- INSTRUCTION: Please render the entries below as a JSON list of strings, one string per line, with blank lines and pictures left out.

- GIVEN DATA:
* * * * * * * * *

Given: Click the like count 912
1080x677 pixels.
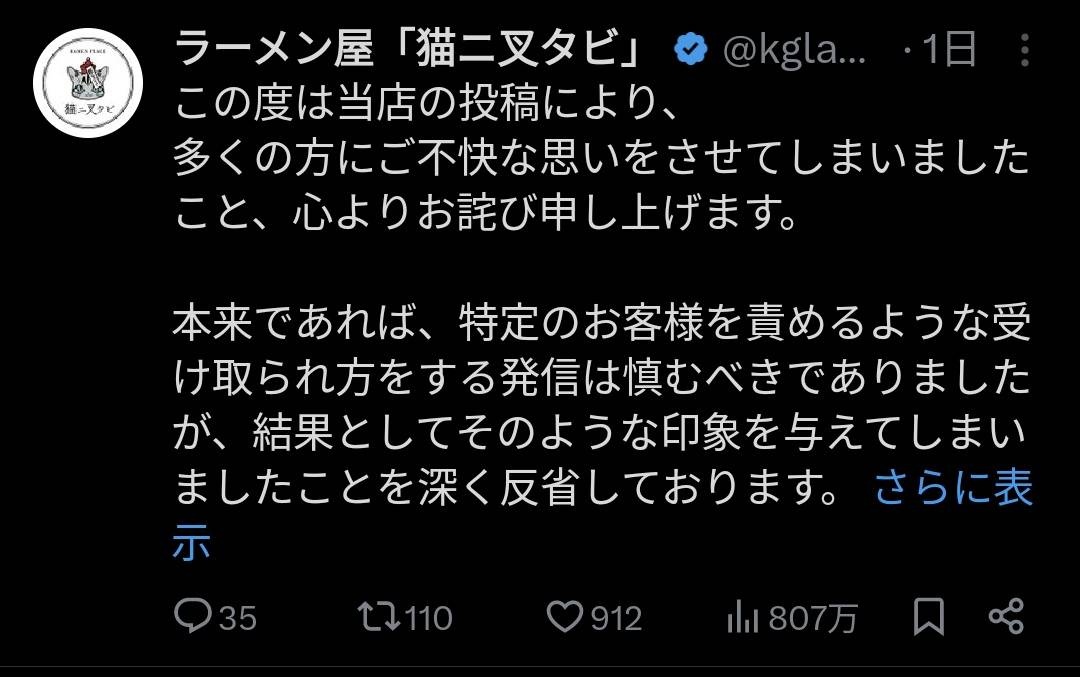Looking at the screenshot, I should coord(616,618).
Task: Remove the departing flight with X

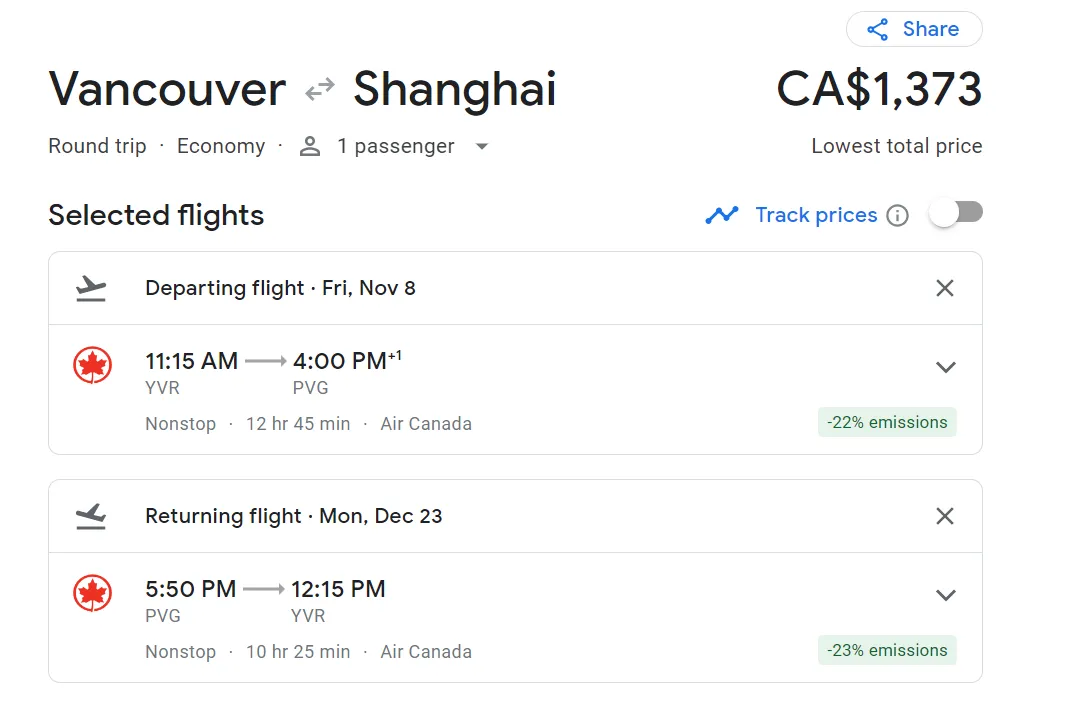Action: coord(945,288)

* * * * * * * * *

- REPLY TO THE TASK:
[
  "Given: Click the like count 912",
  "1080x677 pixels.",
  "Looking at the screenshot, I should coord(616,618).",
  "Task: Remove the departing flight with X",
  "Action: coord(945,288)"
]